(EXPLORE THE MATERIAL)
1 > From the blog post about discrimination below, translate this sentence into Spanish: "Some articles are far more difficult for me to write than others."
2 > Continue the blog post about discrimination below from its last sentence, keeping the writer's voice.
*** TEXT SHOWN ***
The September draw took place on the 30th and the winner was my dear woman-friend in British Columbia, Canada. She will receive the unabridged audio version of the book, "The Invitation," read by the author herself Oriah Mountain Dreamer. You could be the next winner of a Comforting Words Monthly Surprise by simply joining our mailing list.

My Words of Comfort, delayed as they are, is entitled "Threatened Species: People of Colour, LGTBQ and Women." The idea for this piece occured to me after receiving one more email about how discrimination, prejudice and narrow-mindedness have reigned supreme in another community.

Never one to deal the race card nor promote my own sexual orientation, I simply could not avoid sharing my thoughts on recent developments that affect the humanity of millions of people across the world. Along with the Sacred Words and Words from the Heart, I invite you to explore the Words of Comfort and let them open up a space in your heart that will allow you to take action - big or small - to end discrimination, of any kind, in your community.

As always, if you read something here that inspires you, please share it with a friend. Should you read something here that triggers you and you need someone to "talk it through" with, as the host of this Blog and the Comforting Words Community, I willingly open myself to you and I am here to support you as I am able to, whenever and however needed.

You may contact me via email or you can join the continuing conversation at the InComfort Discussion Forum. If needs be, I will call you, if you provide a telephone number or you can call me - members have access to my telephone number.

Sacred Words
(By using Sacred Words to describe the quotations that I chose to use in this section, my intention is to share with you words from a variety of sources that are dedicated to Truth and to what is holy in our experiences as human beings.)

From "Women's Words: The Columbia Book of Quotations by Women" compiled and edited by Mary Biggs, (191, 165-166,):
"We are your daughters, your sisters, your sons, your nurses, your mechanics, your athletes, your police, your politicians, your fathers, your doctors, your soldiers, your mothers. We live with you, care for you, help you, protect you, teach you, love you and need you. All we ask is that you let us. We are no different. We want to serve, like you. Need love, like you. Feel pain, like you. And we deserve justice, like you."
Margaretie Cammermeyer (b 1942, U.S. Nurse and Army Officer who was discharged after 26 years of service in the U.S. Army because she stated she was a lesbian.)

"Justice is not blind - she very often 'peeks' to determine the race, economic status, sex, and religion of persons prior to determination of guilt."
Connie Slaugther (B 1946, African-American civil rights attorney and activist).

From the Hebrew Scripture:
Job 19:7:
"Even when I cry out, 'Violence!' I am not answered; I call aloud, but there is no justice."

Words of Comfort

Some articles are far more difficult for me to write than others. This one falls in the category of very difficult.

The challenge is not in finding the right words or stringing the phrases together. That is easy enough. Whether my sentences are grammatically correct or sound poetic is hardly my concern. Whether one day I will win a Pulitzer Prize is even further from my mind.

What makes writing difficult for me is the pain, physical and spiritual, that surges through my body, causing my breathing to come in gasps and threatening to choke me.

Sitting at the computer to begin this article took some doing. As I have confessed before, very often I have no early warning or sign as to what my next article is to be about. There are times when it is clear, then there are other times when up until the day that I am due to post an article, I have no clue what I am to write about.
*** End of TEXT SHOWN ***
*** RECORDS PROVIDED ***
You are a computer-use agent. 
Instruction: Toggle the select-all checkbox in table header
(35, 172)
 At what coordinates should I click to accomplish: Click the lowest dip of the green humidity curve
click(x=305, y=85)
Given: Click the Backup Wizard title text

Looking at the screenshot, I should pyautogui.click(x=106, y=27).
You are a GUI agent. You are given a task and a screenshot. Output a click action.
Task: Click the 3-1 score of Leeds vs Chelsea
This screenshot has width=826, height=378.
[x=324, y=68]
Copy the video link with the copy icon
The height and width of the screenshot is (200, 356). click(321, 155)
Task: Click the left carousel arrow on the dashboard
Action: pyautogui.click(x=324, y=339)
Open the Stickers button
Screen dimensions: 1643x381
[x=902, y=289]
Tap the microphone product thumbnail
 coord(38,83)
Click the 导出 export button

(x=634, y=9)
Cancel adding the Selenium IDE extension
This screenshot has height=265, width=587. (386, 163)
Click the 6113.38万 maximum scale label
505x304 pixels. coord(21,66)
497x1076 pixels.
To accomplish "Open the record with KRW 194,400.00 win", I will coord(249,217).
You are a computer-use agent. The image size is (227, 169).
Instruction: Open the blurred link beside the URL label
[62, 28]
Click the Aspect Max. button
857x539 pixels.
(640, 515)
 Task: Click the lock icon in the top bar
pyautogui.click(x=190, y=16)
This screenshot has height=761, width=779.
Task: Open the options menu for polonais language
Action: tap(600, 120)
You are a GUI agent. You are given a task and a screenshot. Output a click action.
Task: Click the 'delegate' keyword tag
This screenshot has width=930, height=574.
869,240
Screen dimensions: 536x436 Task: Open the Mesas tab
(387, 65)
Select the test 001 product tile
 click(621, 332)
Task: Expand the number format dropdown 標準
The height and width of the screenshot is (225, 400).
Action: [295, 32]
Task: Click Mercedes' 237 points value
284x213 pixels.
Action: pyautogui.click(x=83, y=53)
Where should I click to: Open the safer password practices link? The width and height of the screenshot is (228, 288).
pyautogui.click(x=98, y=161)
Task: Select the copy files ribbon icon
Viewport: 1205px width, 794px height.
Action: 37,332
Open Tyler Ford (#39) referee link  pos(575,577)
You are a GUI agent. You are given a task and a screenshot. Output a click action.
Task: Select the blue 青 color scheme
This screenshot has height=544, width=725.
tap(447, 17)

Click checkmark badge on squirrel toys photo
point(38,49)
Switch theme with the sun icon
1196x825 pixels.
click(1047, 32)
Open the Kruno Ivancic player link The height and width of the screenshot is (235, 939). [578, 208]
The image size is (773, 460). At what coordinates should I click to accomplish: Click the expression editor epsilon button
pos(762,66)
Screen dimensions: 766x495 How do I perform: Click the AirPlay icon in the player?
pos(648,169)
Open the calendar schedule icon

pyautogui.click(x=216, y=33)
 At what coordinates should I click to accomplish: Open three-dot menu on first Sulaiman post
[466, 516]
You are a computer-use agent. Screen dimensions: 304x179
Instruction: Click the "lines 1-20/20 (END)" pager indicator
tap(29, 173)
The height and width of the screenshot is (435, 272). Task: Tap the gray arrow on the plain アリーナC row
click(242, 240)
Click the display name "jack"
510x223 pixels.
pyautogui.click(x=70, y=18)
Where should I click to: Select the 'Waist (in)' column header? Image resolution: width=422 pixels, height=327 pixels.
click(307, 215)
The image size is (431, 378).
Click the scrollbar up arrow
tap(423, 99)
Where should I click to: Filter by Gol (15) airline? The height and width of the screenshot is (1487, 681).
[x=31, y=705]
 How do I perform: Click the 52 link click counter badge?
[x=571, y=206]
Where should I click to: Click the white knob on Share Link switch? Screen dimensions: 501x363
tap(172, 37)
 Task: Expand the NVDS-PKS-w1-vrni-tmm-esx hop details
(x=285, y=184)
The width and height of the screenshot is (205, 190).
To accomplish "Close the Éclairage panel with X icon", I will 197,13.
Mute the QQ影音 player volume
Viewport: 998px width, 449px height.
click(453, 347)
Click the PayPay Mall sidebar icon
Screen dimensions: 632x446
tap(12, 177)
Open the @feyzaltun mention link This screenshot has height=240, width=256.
*** End of RECORDS PROVIDED ***
(ANSWERS FOR THIS EXERCISE)
1 > Algunos artículos me resultan mucho más difíciles de escribir que otros.

2 >
For a week my thoughts kept returning to the question, "What will you write about for next Monday's post?" My muse was playing around with me again and information kept coming to me but I just was not putting them together. Right up to an hour before I sat down to put this article together, I had no idea what to share.

Returning from the hospital where I had gone earlier in the morning to journey with a patient and his family as he made his transition, my daughter told me a friend had called and as I was not home, he would send me an email.

Having a fair idea what his email was about - telling me that he cannot make it to A.'s 18th birthday dinner in a couple weeks - I rushed to the computer to confirm my notion. The fact that I was right, that this dear man was reneging on our plans, for good reasons, was not what gave me the idea for this article but it led me to it.

In my mailbox was an email from my woman-friend, B. She had forward to me a message about the cancellation of a play, which in itself was harmless as I had no plans on going.

This play, however, was special. It was to take place in the Surrey school district in British Columbia, here in Canada. The school district officials had banned the play, however, stating that it had offensive and sexual content - or something like that.

This was a production of The Laramie Project and for those of you who have not a clue what that is - here is some of what B sent me:
"The Laramie Project is based on the 1998 murder of a gay college student, Matthew Shepard, who was beaten and tied to a fence on the outskirts of Laramie, Wyo. The young man died five days after he was found. Kaufman and members of the Tectonic Theatre Project spent more than a year doing interviews in Laramie before writing the play in 2000. Since then, the play has been staged about 1,500 times in the U.S. and Canada."

Whether the production was banned in the Surrey school district because of homophobia, as some claim or simply that the administrators really believed that the content was too strong to be considered family entertainment is being debated. My interest in this story has more to do with the timing of this incident and recent articles in the newspapers about the Vatican starting a new witch hunt - seeking out the homosexuals in its midst.

Then there is the continuing debate about what went wrong and whether racism and class had anything to do with the response to the plea for help from New Orleans in the wake of Hurricane Katrina. It was also hard for me not to notice the fall out in Ontario as a result of the Premier's decision not to allow any judicial arbitration by religious 'laws', including Sharia.

Who remembers how much I hailed the recent appointment of Michaelle Jean as Governor General of Canada? Well, no sooner than I had posted that article, the critics came out to either denigrate this woman and/or the office of Governor General.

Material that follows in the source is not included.